You might think of modifying the current base that you have. I put in four 2x2" square steel cross beams (with 2 shelves) between the cabinets that are bolted with L channels onto each cabinet (i.e. did not require welding).  I bolted on 1/2" plate on the bottom of the front and back of the headstock cabinet so it has 4 feet instead of two and added 1/2" plate on the top of each cabinet, I used a high strength adhesive between the cabinet and plate to fill any voids. It is all pretty solid and beats making a new stand. Because you are taller, I have seen a number of lathe owners bolt heavy wall 2x2 square steel onto the base perpendicular (front to back) to the lathe, two on the headstock one on the tailstock with a wider stance and mounting feet a bit outboard of the current cabinets. Bolt them to the cabinet bases.  If you want to enhance their dampening, put a wood block in one end and then fill the square tubing with cement and add a wood plug to the other end. I have done this on speaker stands and makes them both rigid and significantly reduces vibration.

I do not think wood or sheet metal would be much better than what you have. You could mass load the bases by flipping them upside down and pouring some concrete or sand with resin into each base (although 1/2" steel plate on the bottom also helps). The 1340GT is top heavy and the overall weight is not high enough to provide a high level of dampening. With a heavier chuck, if not well balanced I can get some shimmy at around 625-675 RPM, just represents a vibration node for my particular system. VFD systems can always excite certain vibration nodes because one has continuous speed adjustment, that is why they have programmable skip frequencies.

Picture of a 1440GT owners modification of the base cabinets, and my 1340GT. I was fortunate to have a friend weld some tabs on mine, but probably would have benefited from a wider stance (front to back)


----------



## wrmiller (Jul 25, 2018)

Thanks Mark.
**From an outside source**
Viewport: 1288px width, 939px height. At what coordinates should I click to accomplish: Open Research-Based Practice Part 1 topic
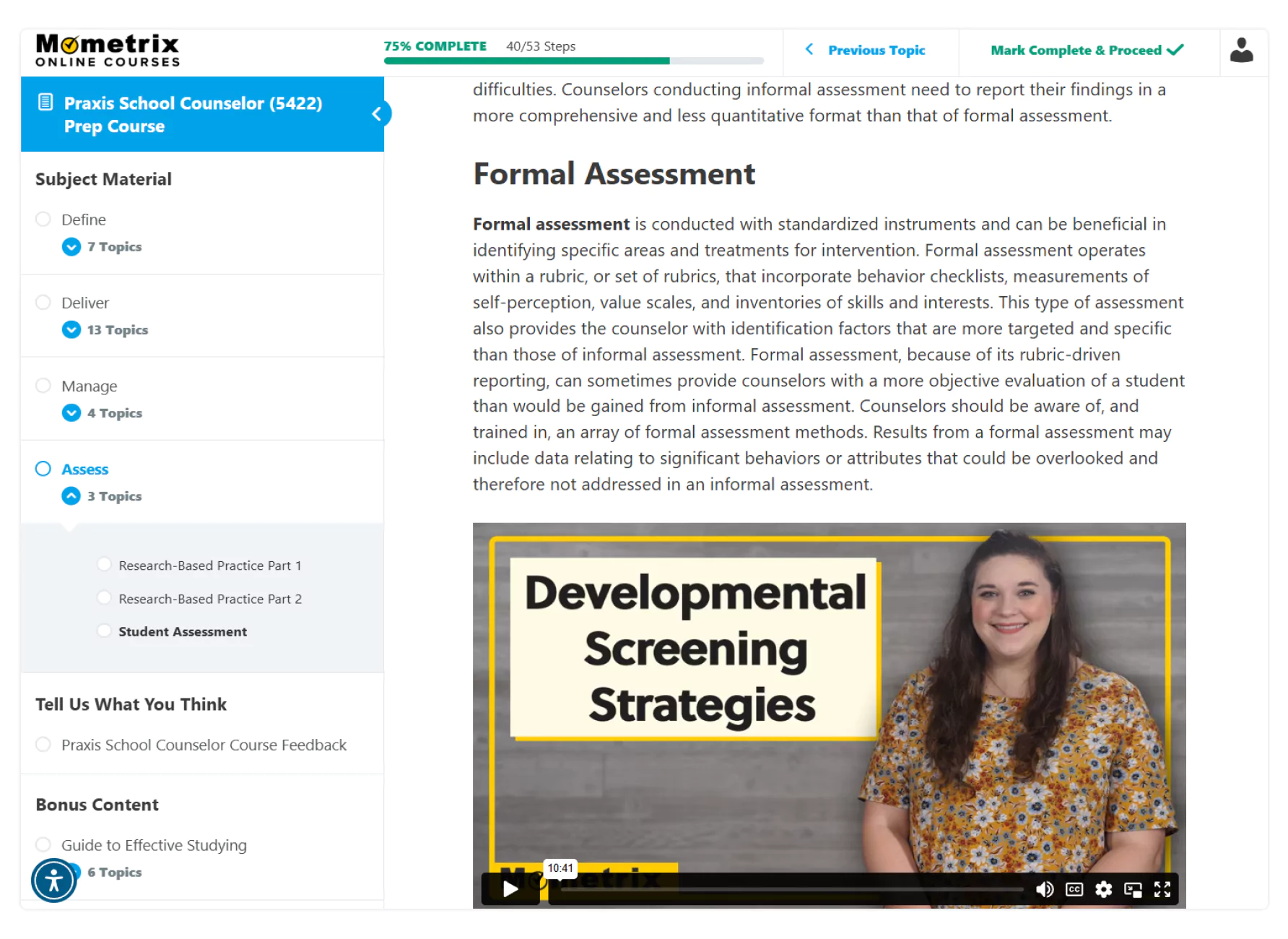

More things to consider.


----------



## Duker (Jul 25, 2018)

TerryH said:


> I vote for #3.



Anytime Terry, come on down!



wrmiller said:


> Haven't been fishing since I was a kid. Thanks for the invite!



Fishing is our term for drinking....! Do you really think they make those big coolers for fish on a bass boat? 


Sent from my iPad using Tapatalk Pro


----------



## Silverbullet (Jul 26, 2018)

If you use 4x4 lumber and half lap joints with glue and carriage bolts then on top a double piece of 3/4" plywood . You will never shake or move it . Add some 2x4s  bolted and glued in 1/2" notches the width of the 2bys around the base at your desired height 4" 6" 8" what ever the legs will never move or need bracing. Of course glue and screw the plywood you could bolt the first piece and glue and screw the top piece.


----------



## jbolt (Jul 26, 2018)

My only problem with a wood stand for a lathe this size is wood is always trying to reach equilibrium with the ambient humidity and subject to movement. Not a great combination for keeping the lathe true.


----------



## pacifica (Jul 26, 2018)

If you do a wood stand: hardwood such as white oak and baltic birch plywood is many times stiffer and ridgid than softwoods. Could cost more than steel.


----------



## wrmiller (Jul 26, 2018)

jbolt said:


> My only problem with a wood stand for a lathe this size is wood is always trying to reach equilibrium with the ambient humidity and subject to movement. Not a great combination for keeping the lathe true.



This is a very good point sir. Forgot about that, thanks.


----------